Materials provided Block Start

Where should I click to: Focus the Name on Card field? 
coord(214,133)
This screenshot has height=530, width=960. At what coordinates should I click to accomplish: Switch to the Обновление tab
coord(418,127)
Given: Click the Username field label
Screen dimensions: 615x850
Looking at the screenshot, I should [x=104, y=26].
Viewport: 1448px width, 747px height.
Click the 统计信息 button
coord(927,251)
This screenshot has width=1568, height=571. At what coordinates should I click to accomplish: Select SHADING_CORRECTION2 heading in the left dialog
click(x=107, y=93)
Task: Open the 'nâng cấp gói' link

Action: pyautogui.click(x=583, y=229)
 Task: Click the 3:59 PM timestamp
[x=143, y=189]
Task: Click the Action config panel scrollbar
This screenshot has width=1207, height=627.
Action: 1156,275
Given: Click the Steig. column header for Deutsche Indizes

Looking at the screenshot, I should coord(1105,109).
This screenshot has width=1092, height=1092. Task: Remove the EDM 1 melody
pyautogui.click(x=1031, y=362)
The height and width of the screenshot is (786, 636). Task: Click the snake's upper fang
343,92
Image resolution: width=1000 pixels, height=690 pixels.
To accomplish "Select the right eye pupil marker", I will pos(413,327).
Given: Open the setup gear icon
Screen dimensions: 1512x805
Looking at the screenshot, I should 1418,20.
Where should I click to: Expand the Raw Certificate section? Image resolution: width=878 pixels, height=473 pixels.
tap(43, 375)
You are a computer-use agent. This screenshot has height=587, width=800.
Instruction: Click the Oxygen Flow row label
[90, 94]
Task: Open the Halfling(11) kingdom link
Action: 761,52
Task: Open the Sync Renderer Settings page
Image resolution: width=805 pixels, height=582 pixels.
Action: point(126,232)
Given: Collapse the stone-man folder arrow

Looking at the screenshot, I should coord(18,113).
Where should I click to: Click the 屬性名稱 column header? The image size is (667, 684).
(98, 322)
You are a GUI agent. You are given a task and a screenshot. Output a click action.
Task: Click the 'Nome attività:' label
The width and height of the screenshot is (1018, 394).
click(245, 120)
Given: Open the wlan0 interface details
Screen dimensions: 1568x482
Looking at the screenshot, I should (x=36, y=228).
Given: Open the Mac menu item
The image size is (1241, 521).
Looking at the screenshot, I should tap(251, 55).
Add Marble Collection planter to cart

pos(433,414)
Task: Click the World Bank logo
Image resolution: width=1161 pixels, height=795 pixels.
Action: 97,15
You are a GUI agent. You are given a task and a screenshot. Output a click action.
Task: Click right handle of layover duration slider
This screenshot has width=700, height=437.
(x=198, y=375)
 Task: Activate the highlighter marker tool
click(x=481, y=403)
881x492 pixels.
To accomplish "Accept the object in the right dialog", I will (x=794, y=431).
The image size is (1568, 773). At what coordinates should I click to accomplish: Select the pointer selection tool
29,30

Materials provided Block End

To do →
Please reproduce the records above in their entirety, exactly as given.

Answer section →
Where should I click to: Focus the Name on Card field? 
coord(214,133)
This screenshot has height=530, width=960. At what coordinates should I click to accomplish: Switch to the Обновление tab
coord(418,127)
Given: Click the Username field label
Screen dimensions: 615x850
Looking at the screenshot, I should [x=104, y=26].
Viewport: 1448px width, 747px height.
Click the 统计信息 button
coord(927,251)
This screenshot has width=1568, height=571. At what coordinates should I click to accomplish: Select SHADING_CORRECTION2 heading in the left dialog
click(x=107, y=93)
Task: Open the 'nâng cấp gói' link

Action: pyautogui.click(x=583, y=229)
 Task: Click the 3:59 PM timestamp
[x=143, y=189]
Task: Click the Action config panel scrollbar
This screenshot has width=1207, height=627.
Action: 1156,275
Given: Click the Steig. column header for Deutsche Indizes

Looking at the screenshot, I should coord(1105,109).
This screenshot has width=1092, height=1092. Task: Remove the EDM 1 melody
pyautogui.click(x=1031, y=362)
The height and width of the screenshot is (786, 636). Task: Click the snake's upper fang
343,92
Image resolution: width=1000 pixels, height=690 pixels.
To accomplish "Select the right eye pupil marker", I will pos(413,327).
Given: Open the setup gear icon
Screen dimensions: 1512x805
Looking at the screenshot, I should 1418,20.
Where should I click to: Expand the Raw Certificate section? Image resolution: width=878 pixels, height=473 pixels.
tap(43, 375)
You are a computer-use agent. This screenshot has height=587, width=800.
Instruction: Click the Oxygen Flow row label
[90, 94]
Task: Open the Halfling(11) kingdom link
Action: 761,52
Task: Open the Sync Renderer Settings page
Image resolution: width=805 pixels, height=582 pixels.
Action: point(126,232)
Given: Collapse the stone-man folder arrow

Looking at the screenshot, I should coord(18,113).
Where should I click to: Click the 屬性名稱 column header? The image size is (667, 684).
(98, 322)
You are a GUI agent. You are given a task and a screenshot. Output a click action.
Task: Click the 'Nome attività:' label
The width and height of the screenshot is (1018, 394).
click(245, 120)
Given: Open the wlan0 interface details
Screen dimensions: 1568x482
Looking at the screenshot, I should (x=36, y=228).
Given: Open the Mac menu item
The image size is (1241, 521).
Looking at the screenshot, I should tap(251, 55).
Add Marble Collection planter to cart

pos(433,414)
Task: Click the World Bank logo
Image resolution: width=1161 pixels, height=795 pixels.
Action: 97,15
You are a GUI agent. You are given a task and a screenshot. Output a click action.
Task: Click right handle of layover duration slider
This screenshot has width=700, height=437.
(x=198, y=375)
 Task: Activate the highlighter marker tool
click(x=481, y=403)
881x492 pixels.
To accomplish "Accept the object in the right dialog", I will (x=794, y=431).
The image size is (1568, 773). At what coordinates should I click to accomplish: Select the pointer selection tool
29,30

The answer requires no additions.